Ülkenin birinde… Bir başbakan varmış… O başbakan… Bir gün, Libya Lideri Kaddafi’ye “kardeşim” diye sarılmış Medyanın önünde…
Birkaç gün sonra…
Başbakanı olduğu ülkenin dahil olduğu NATO ittifakı, Libya’ya müdahale kararı alınca “NATO’nun orada ne işi var Libya’da” demiş...
Ertesi gün… Ne olmuş, nereden uyarı gelmiş bilinmez…
“En başta NATO’nun yanında yer almış.” Yine… Bir gün…
“Gazze’ye gemi göndereceğim.
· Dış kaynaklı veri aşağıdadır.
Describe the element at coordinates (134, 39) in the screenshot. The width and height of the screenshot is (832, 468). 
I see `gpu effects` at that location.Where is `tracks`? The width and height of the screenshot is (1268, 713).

Engel tanımam” demiş…
Sonra… Ne olmuşsa olmuş “vazgeçmiş” O Başbakan…
Başkanı olduğu partisine ait bir  “Belediye Başkanı” ile ilgili rüşvet iddialarda delil olarak gösterilen deftere  “ kâğıt parçası” demiş. Lakin yüzlerce insanla ilgili “telefon dinleme” kayıtlarını delil olarak kabul edip suçlayabilmiş…  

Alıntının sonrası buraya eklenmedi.